Attention mechanisms allow models to focus on specific parts of an input sequence when making predictions, which improves their performance on tasks that require understanding long-range dependencies.

- **Self-attention**: A mechanism where a model looks at different parts of the sequence (or the entire sequence) to compute a weighted representation for each element.
- **Seq2Seq Models**: Sequence-to-sequence models use an encoder-decoder architecture, where the encoder processes the input sequence, and the decoder generates the output sequence.
- **Transformer**: The Transformer model relies on self-attention to capture relationships between all words in a sentence, making it very efficient for NLP tasks like translation, summarization, and language generation.

""")

# Example: Transformer architecture (simplified explanation)
st.subheader('Transformer Example (Simplified):')

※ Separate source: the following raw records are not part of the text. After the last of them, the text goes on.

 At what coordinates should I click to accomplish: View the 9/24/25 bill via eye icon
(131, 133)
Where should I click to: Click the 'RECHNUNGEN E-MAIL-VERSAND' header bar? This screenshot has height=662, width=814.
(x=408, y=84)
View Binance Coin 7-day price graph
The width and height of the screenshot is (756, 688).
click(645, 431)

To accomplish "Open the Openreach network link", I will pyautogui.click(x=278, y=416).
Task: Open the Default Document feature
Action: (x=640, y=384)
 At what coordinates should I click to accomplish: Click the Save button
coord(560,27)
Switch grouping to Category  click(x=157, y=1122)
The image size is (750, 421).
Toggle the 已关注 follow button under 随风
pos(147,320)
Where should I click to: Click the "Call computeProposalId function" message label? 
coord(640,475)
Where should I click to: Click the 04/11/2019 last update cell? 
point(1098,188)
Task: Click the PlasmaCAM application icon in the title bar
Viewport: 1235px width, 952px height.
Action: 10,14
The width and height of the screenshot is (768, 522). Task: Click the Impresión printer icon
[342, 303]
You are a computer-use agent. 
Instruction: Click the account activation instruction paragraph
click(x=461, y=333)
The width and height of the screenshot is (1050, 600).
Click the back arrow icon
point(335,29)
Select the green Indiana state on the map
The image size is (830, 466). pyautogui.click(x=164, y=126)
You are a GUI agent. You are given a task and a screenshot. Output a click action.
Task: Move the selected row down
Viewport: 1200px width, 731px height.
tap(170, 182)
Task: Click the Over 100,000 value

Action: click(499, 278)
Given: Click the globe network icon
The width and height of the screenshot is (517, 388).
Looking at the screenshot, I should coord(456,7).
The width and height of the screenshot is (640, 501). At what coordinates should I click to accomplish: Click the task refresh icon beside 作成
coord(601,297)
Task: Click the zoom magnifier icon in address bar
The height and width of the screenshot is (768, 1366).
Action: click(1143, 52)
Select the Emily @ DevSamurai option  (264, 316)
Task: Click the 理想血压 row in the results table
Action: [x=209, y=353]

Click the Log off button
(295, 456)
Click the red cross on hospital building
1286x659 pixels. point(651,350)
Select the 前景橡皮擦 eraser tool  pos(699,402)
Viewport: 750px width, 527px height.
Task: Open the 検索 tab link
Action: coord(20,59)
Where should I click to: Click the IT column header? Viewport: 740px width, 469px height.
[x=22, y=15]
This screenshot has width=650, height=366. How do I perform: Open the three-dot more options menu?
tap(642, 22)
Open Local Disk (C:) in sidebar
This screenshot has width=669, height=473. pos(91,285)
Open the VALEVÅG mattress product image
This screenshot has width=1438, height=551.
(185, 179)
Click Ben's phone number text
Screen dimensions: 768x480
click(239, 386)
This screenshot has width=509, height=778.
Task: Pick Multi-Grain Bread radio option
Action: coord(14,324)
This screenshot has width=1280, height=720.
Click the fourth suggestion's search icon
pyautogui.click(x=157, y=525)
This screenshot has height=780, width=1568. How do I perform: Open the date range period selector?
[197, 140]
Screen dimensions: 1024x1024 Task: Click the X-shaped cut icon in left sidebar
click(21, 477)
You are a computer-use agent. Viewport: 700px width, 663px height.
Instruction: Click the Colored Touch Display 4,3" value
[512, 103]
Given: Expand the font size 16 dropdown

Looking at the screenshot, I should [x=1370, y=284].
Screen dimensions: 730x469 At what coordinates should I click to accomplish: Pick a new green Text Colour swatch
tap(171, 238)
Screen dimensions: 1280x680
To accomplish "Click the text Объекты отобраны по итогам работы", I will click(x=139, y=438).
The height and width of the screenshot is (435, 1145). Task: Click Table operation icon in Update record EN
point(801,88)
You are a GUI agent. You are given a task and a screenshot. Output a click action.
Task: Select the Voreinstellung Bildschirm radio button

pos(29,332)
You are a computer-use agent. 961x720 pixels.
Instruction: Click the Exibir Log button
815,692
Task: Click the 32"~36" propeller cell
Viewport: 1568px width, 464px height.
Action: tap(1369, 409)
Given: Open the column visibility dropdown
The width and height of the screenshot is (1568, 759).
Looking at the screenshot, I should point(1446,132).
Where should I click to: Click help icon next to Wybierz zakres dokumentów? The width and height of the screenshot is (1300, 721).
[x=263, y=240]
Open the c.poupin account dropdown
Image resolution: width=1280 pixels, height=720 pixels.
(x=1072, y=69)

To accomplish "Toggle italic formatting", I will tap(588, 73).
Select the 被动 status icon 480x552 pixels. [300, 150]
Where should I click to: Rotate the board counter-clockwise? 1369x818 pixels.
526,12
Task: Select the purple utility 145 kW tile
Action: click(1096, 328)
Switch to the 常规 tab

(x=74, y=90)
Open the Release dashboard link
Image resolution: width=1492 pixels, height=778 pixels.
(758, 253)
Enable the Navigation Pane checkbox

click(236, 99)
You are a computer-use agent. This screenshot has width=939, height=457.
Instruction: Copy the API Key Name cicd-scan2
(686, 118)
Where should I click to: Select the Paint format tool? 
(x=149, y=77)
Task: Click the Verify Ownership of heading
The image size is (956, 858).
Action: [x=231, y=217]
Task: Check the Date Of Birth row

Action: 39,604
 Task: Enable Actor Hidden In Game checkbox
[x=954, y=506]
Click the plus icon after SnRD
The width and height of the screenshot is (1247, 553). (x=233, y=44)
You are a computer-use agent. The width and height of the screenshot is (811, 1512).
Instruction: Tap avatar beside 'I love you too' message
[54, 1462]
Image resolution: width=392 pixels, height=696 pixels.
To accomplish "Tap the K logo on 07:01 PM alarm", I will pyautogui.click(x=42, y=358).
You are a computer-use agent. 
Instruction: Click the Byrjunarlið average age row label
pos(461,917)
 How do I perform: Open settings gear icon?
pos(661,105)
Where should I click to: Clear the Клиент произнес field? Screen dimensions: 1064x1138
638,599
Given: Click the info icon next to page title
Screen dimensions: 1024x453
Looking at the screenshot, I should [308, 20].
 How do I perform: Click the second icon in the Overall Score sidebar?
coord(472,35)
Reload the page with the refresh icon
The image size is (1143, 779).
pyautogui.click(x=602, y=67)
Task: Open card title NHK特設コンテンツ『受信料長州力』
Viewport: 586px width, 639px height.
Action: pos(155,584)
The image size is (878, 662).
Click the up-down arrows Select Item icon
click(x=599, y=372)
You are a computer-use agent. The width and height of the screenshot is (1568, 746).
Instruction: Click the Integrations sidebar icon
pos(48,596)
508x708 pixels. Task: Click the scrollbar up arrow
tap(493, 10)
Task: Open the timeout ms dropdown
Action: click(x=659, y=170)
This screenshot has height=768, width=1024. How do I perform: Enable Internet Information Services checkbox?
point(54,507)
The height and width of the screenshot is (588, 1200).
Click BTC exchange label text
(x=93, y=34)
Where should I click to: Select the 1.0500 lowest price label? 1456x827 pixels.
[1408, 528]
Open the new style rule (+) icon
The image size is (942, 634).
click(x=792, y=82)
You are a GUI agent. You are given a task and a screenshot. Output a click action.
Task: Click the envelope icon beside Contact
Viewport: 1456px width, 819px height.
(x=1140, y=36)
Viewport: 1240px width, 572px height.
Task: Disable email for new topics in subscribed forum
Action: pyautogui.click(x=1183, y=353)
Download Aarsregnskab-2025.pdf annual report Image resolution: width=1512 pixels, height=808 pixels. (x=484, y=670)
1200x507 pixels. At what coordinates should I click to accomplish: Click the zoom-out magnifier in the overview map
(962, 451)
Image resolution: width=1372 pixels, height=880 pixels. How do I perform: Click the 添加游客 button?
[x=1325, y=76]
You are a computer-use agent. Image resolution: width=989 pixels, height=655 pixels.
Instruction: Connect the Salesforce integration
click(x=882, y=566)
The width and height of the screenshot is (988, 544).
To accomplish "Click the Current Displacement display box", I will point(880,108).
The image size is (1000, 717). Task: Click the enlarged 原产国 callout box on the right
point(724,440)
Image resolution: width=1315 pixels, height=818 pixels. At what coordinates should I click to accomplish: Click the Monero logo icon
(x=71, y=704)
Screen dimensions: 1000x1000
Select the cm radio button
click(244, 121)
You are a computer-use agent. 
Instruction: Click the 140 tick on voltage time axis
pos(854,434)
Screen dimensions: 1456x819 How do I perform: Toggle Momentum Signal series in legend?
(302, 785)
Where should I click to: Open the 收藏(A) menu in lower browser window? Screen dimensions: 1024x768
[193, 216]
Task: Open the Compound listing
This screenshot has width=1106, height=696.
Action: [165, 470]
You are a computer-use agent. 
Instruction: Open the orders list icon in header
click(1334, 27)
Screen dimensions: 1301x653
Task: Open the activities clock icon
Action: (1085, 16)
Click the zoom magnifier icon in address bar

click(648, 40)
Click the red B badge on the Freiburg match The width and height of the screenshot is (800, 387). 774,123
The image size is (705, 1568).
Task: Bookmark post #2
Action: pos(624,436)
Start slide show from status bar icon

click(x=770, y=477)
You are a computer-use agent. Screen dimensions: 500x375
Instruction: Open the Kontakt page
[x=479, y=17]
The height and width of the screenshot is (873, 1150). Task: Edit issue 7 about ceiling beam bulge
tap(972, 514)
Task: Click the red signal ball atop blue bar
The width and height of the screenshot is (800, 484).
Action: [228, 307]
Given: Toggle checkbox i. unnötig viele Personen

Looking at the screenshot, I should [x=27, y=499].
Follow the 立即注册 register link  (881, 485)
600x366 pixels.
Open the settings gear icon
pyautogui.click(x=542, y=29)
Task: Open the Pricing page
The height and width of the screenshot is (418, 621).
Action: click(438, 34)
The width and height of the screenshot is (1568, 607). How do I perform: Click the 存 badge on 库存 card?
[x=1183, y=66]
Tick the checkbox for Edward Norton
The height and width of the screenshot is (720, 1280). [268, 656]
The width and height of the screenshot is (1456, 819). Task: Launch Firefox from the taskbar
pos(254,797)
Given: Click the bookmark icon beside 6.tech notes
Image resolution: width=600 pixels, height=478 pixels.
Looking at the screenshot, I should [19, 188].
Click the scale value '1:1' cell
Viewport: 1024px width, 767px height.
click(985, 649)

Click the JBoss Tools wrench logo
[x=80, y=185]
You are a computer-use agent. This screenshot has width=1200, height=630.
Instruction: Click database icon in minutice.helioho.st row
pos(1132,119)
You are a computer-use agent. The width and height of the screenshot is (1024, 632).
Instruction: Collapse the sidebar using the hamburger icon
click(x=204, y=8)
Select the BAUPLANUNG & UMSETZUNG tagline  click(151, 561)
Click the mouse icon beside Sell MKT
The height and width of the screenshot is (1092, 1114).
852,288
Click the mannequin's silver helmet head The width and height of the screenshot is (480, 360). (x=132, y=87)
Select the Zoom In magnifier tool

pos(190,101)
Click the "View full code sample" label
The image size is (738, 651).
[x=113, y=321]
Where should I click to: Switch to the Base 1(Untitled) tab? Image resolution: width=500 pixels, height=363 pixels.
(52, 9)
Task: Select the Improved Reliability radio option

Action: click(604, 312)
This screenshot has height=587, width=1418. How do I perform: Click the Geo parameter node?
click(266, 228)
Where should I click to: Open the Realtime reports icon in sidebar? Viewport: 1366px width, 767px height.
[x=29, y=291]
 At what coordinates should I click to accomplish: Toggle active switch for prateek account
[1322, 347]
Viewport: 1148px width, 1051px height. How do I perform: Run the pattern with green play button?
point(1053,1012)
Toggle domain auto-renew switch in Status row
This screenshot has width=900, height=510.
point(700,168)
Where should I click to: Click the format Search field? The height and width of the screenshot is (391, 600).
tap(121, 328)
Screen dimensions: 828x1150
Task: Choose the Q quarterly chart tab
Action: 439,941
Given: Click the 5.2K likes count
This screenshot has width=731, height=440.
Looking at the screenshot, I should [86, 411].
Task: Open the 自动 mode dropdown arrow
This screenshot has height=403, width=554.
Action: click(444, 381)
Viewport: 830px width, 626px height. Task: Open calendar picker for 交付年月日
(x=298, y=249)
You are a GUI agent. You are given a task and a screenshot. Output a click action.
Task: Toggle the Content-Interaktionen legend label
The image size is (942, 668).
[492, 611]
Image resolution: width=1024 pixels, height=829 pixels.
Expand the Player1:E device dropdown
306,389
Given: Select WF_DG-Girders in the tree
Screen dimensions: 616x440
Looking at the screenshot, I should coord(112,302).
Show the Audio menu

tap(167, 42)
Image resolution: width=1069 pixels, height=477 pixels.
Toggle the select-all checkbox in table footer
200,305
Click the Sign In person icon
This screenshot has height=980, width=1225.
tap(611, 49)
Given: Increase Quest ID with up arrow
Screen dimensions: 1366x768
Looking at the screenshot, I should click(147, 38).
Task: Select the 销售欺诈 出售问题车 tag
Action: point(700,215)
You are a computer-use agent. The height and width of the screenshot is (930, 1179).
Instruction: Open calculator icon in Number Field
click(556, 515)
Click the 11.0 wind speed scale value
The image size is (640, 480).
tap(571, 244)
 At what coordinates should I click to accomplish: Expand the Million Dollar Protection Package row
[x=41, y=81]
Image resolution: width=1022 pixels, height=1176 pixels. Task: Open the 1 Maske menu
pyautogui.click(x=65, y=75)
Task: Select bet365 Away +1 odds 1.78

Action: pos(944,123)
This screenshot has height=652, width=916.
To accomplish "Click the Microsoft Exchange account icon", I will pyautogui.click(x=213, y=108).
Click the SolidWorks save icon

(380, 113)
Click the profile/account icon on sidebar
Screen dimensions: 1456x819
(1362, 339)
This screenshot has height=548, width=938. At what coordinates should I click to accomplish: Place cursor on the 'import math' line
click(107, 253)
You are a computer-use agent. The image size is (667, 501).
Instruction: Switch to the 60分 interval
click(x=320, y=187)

if st.button('Show Transformer Architecture'):
    transformer_model = keras.Sequential([
        layers.InputLayer(input_shape=(None, 512)),  # Input size (None for variable-length sequences)
        layers.MultiHeadAttention(num_heads=8, key_dim=512),
        layers.GlobalAveragePooling1D(),
        layers.Dense(256, activation="relu"),
        layers.Dense(1)
    ])

    st.write("Transformer Architecture (Simplified):")
    st.write(transformer_model)

# Explanation of key attention components
st.header('4. Attention Components')

st.subheader('Self-attention:')
st.write("""
In self-attention, each word in a sequence attends to all other words and assigns a weight (importance) to each. 
This mechanism allows models to capture long-range dependencies between words in a sentence.
""")

st.subheader('Seq2Seq:')
st.write("""
Seq2Seq models are typically used for tasks like translation, where the model encodes an input sequence (like a sentence) and decodes it to produce an output sequence.
""")

st.subheader('Transformer:')
st.write("""
The Transformer model revolutionized NLP by using self-attention in both the encoder and decoder. It processes all tokens in parallel, making it highly efficient and suitable for large datasets.